Hermès crée la surprise avec un pansement en cuir à 150 €, un objet volontairement inutile pour le corps, mais pensé comme un manifeste sur notre rapport au luxe, à la réparation et à la valeur des matières.

Signée Petit h, la ligne expérimentale de la maison, cette création détourne les codes du pansement classique pour en faire un objet décoratif et symbolique, fabriqué à partir de chutes de cuir et produit en très petites séries.

Plus qu’un accessoire, ce pansement revendique la réparation visible et transforme l’ordinaire en discours culturel, rappelant qu’en luxe, on n’achète pas une fonction… mais une idée.

Sur son site officiel, Hermès précise l’intention derrière l’objet. Ce set de trois pansements réutilisables est conçu pour protéger et embellir des objets du quotidien, tout en évoquant l’idée d’un objet réparé et destiné à durer. Un clin d’œil assumé à la réparation visible, presque revendiquée.

À l’image du kintsugi, l’art japonais qui sublime les fissures au lieu de les cacher, Hermès transforme ici la réparation en discours. Le pansement devient un signe visible, presque poétique, qui raconte une histoire plutôt qu’il ne dissimule un défaut.

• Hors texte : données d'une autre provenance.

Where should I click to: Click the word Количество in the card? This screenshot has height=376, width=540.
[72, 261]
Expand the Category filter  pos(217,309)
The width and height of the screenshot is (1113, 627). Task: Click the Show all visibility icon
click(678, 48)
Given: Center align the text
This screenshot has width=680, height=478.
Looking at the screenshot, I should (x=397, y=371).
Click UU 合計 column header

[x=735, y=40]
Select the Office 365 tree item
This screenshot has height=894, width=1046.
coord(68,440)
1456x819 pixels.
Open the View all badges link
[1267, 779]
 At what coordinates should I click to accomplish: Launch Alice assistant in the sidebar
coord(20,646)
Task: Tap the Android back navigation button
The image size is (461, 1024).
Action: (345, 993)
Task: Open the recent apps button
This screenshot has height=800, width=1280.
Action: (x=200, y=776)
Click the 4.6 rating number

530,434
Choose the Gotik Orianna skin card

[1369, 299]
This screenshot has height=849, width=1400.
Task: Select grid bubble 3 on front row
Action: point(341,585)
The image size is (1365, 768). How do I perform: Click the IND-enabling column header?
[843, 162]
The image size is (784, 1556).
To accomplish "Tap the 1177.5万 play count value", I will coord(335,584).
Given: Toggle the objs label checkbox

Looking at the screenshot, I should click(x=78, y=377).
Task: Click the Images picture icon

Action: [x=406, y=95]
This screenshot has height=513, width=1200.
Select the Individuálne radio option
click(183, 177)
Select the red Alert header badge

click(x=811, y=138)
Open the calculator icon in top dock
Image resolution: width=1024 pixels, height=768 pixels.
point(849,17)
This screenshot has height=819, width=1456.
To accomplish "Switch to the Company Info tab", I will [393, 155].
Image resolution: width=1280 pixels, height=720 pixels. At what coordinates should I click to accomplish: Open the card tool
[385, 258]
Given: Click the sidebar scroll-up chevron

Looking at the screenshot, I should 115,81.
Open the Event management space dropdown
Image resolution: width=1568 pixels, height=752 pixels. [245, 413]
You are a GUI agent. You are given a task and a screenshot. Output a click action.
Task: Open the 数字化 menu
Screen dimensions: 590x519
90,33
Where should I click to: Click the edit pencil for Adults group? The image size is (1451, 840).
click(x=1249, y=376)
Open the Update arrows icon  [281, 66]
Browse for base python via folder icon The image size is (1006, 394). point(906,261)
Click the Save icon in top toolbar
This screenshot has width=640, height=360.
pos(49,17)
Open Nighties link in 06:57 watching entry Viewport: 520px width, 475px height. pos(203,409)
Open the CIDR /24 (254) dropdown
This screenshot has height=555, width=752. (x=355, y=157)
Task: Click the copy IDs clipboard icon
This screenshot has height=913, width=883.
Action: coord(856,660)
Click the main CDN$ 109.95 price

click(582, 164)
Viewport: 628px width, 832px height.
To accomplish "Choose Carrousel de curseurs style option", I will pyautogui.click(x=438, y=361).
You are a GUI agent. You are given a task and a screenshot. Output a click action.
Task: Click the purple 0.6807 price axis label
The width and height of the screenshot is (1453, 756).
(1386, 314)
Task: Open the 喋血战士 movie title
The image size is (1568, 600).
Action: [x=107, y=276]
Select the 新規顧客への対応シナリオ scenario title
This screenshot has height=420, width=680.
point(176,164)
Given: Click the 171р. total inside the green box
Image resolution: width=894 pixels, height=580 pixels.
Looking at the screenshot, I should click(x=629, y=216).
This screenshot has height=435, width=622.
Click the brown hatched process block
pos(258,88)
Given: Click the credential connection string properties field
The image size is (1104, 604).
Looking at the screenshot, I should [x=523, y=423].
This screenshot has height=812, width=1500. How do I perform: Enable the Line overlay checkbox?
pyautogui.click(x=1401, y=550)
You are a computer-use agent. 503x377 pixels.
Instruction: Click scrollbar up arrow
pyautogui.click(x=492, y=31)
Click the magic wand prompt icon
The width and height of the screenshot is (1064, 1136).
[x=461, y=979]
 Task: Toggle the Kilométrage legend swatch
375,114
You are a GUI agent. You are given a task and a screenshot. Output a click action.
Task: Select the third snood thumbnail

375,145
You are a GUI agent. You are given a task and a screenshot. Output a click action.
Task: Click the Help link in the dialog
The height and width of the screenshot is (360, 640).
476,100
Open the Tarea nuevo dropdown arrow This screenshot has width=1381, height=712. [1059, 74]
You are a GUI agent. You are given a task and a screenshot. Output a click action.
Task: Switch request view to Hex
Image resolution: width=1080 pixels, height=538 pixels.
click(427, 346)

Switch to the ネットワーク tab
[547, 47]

Vendu 150 euros sur le site de Hermès, l’objet cristallise évidemment les débats sur le prix et l’absurde. Mais comme le rappelle régulièrement l’univers du luxe contemporain, il ne s’agit pas de vendre une fonctionnalité. Hermès vend une idée, un regard, et le plaisir de posséder un objet si inattendu qu’il devient instantanément un symbole culturel. Un rappel que, dans cet univers, l’ordinaire n’est jamais condamné à le rester.

On aurait pu avoir du mal à y croire, mais ces pansements de luxe conçus pour soigner notre quotidien trouveront peut-être davantage d’utilité.